KR102074228B1 - Water Flow Electric Generator - Google Patents

Abstract

The present invention relates to a water current power generation apparatus which uses a water current to produce power. An objective of the present invention is to increase power generation efficiency. The water current power generation apparatus comprises: a first rotating part (100) and a second rotating part (200) installed while being separated from each other; an upper annular string (301) and a lower annular string (302) to allow both ends thereof to be hung on each of the first rotating part (100) and the second rotating part (200), and rotate the first rotating part (100) and the second rotating part (200) by rotation; and a plurality of thrust generation units (400) to allow the upper ends thereof to be coupled to the upper annular string (301), allow the lower ends thereof to be coupled to the lower annular string (301), and supply thrust to rotate the first rotating part (100) and the second rotating part (200) to the upper annular string (301) and the lower annular string (302). The thrust generation units (400) move in a state of being submerged in water in an area in which thrust is generated by the water current, and float to the water surface to move when moving in the opposite direction of the water current.

Description

Water Flow Electric Generator

The present invention relates to a water flow generator, and more particularly, to a water flow generator that is installed in the seabed or rivers in which a continuous flow of water (water flow) is formed to generate electric power using water flow, even wind power.

Due to the problems of conventional power generation methods such as the danger of nuclear power generation and the deterioration of air quality due to thermal power generation, there are increasing cases of introducing eco-friendly power generation methods using natural power as it is.

In the south and west coasts of the Korean peninsula, even though strong water currents often occur in the seabed between islands and between islands and land, such water flows are not sufficiently used for power generation.

There have been various conventional attempts to use water flow for power generation. However, there has been a limit to the effective use of the driving force generated by the current. 1 is the most common type of water flow generator, which takes the form of turning the generator to the pressure generated by the water stream 14. At this time, in the region moving in the same direction as the direction of the water flow 14, the pressure applied by the water flow 14 to the canopy 38 acts in the direction of operating the generator, but in the opposite direction to the direction of the water flow 14 The area in which the 38 moves is such that the force of the water flow 14 acts as a resistance rather than a propulsive force, reducing the force of turning the generator. At this time, a method of modifying the shape of the canopy 38 is adopted to reduce the resistance of the water flow, but the reduction in power generation efficiency due to the resistance of the water flow can not be ignored.
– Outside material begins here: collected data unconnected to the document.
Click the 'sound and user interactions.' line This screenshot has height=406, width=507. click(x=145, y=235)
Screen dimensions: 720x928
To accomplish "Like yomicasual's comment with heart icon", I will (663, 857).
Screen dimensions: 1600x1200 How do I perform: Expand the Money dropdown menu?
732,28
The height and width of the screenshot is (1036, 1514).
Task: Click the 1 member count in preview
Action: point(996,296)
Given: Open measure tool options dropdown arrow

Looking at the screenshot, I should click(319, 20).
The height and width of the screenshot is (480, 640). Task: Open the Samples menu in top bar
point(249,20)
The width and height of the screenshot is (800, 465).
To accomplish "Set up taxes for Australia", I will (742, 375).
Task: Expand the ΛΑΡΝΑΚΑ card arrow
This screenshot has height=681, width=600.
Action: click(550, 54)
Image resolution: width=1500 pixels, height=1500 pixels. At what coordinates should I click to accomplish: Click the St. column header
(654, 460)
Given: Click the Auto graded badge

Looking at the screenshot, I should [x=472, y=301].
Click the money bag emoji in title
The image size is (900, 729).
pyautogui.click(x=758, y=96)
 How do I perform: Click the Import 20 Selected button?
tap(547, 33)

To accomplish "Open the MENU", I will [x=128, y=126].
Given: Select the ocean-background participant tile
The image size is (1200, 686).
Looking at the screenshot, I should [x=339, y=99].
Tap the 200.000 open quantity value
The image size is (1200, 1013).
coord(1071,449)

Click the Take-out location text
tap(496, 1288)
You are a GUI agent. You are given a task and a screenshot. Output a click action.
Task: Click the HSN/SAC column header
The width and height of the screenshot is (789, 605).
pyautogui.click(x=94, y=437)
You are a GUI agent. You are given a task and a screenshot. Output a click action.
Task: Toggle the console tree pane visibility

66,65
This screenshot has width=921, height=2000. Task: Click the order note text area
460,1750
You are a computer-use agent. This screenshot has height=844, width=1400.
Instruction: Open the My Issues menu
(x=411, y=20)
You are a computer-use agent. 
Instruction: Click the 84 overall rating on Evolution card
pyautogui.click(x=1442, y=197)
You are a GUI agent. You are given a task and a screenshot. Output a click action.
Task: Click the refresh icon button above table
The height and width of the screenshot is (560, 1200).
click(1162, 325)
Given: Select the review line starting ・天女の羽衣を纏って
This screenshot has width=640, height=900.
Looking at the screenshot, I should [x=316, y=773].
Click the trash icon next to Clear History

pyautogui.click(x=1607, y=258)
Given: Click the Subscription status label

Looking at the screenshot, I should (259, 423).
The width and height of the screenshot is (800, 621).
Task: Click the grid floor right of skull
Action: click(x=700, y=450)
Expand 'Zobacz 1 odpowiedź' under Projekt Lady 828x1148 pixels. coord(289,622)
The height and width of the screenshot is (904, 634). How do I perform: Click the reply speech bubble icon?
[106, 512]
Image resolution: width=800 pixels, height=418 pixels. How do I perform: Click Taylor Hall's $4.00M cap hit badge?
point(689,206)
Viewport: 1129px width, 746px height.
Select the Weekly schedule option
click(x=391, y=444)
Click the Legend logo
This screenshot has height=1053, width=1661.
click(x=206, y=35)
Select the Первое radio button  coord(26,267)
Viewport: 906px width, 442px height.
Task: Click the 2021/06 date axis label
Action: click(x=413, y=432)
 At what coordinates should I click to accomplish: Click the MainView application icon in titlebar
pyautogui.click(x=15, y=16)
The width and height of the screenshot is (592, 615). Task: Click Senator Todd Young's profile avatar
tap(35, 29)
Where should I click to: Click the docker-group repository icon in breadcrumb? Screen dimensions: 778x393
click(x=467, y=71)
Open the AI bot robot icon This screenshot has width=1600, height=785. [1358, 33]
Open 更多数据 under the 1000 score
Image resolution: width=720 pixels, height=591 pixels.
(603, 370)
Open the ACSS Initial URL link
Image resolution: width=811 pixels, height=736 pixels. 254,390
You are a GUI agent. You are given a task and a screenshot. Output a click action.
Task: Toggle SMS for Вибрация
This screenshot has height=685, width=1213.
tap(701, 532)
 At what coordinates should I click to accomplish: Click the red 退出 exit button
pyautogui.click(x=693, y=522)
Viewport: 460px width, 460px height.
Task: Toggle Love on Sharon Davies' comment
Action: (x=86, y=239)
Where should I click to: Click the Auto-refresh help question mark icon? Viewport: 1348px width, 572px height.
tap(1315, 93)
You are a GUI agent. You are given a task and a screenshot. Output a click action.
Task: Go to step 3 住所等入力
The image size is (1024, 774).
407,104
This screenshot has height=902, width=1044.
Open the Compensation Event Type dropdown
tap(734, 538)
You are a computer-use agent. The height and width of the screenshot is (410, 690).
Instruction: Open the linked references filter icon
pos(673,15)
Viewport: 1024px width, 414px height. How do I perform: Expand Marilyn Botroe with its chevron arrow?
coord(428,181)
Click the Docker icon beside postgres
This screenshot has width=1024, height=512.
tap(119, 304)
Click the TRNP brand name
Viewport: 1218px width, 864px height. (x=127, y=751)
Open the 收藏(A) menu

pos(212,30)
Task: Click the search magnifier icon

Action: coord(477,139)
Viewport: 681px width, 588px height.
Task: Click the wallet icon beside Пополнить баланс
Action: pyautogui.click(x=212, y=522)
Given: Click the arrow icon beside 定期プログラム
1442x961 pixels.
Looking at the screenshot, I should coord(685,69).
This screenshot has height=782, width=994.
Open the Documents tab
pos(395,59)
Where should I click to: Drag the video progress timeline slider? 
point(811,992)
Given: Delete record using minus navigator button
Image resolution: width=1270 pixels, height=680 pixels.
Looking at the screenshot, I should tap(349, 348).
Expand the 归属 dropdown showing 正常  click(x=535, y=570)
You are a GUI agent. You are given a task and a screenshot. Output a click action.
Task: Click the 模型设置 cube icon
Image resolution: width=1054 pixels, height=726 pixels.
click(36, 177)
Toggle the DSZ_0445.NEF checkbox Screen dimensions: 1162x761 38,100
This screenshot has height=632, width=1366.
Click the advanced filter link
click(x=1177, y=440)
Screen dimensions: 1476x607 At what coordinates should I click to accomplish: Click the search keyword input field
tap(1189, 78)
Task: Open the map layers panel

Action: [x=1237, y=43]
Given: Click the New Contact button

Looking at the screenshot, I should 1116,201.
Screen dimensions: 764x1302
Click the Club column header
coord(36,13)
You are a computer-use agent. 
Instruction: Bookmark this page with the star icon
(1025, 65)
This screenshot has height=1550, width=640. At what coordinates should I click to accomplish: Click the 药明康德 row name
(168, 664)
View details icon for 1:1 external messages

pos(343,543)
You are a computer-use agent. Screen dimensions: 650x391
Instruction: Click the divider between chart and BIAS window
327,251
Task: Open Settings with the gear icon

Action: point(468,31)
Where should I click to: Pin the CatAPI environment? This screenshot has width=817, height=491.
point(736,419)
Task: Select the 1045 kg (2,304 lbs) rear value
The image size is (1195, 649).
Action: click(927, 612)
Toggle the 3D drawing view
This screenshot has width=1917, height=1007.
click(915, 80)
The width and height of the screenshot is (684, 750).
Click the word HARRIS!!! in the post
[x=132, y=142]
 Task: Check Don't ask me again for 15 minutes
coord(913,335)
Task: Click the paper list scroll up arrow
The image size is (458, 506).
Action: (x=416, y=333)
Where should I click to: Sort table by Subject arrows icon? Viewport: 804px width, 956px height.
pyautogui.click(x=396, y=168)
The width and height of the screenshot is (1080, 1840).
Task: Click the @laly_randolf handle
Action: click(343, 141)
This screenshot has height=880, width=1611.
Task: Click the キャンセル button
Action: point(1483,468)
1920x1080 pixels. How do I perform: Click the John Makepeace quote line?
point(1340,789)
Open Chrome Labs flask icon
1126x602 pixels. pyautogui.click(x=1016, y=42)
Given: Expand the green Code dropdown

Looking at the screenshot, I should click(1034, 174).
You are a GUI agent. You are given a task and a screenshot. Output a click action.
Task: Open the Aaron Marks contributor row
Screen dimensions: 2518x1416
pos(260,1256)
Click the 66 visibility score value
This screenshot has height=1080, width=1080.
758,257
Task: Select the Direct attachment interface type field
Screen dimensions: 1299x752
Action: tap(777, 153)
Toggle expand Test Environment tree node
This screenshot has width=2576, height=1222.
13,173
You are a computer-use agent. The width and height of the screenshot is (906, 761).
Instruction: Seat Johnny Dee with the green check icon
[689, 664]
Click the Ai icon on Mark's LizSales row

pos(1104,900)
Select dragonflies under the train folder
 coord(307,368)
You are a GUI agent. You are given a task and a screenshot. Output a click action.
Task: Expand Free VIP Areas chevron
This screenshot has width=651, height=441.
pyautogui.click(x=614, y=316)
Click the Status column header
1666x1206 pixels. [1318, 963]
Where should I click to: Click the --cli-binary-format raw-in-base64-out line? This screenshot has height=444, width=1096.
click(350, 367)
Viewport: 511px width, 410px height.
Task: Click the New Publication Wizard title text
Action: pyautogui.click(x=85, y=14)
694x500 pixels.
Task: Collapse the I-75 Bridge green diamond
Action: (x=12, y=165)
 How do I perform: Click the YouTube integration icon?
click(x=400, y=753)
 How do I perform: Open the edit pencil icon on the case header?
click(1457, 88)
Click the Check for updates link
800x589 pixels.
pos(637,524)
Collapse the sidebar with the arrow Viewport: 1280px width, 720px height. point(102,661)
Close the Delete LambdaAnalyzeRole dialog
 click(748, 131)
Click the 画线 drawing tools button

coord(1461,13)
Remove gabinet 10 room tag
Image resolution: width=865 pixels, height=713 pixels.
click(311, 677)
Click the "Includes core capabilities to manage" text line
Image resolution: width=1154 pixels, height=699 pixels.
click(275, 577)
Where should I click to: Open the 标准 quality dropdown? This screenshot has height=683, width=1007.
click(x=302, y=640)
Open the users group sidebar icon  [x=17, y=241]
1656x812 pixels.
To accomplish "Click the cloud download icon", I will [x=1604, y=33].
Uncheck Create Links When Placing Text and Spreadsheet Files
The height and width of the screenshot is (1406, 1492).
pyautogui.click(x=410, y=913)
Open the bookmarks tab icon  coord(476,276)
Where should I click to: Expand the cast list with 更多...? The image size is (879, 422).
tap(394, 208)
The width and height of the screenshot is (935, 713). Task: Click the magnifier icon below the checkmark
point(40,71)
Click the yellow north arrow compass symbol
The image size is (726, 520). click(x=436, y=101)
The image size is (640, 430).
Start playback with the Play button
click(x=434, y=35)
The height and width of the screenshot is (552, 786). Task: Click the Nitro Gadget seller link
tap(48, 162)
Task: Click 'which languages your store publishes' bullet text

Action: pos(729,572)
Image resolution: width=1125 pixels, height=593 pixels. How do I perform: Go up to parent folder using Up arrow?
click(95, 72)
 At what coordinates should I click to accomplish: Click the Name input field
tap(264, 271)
Furthermore, in particular, various floats (algae, trash, etc.) floating in the water is often caught in the wire connecting the canopy 38, so that a lot of costs are required for the inspection and maintenance of the water generator.

United States Patent Application Publication No. US2010 / 0283250 (published: November 11, 2010) Japanese Laid-Open Patent Publication No. 53-074647 (Published: July 1978) Korean Unexamined Patent Publication No. 10-2017-0069014 (Published: 2017.06.20.)

The present invention is to solve the above-mentioned problems of the prior art, it is an object to increase the power generation efficiency by minimizing the resistance by the water flow even when the thrust generating unit moves in the direction opposite to the direction of the water flow. Furthermore, another object is to ensure that the suspended solids in the water do not interfere with the operation of the elements of the water flow generator. It is yet another object to provide a structure that facilitates repair and inspection of the elements of the water flow generator on the water surface.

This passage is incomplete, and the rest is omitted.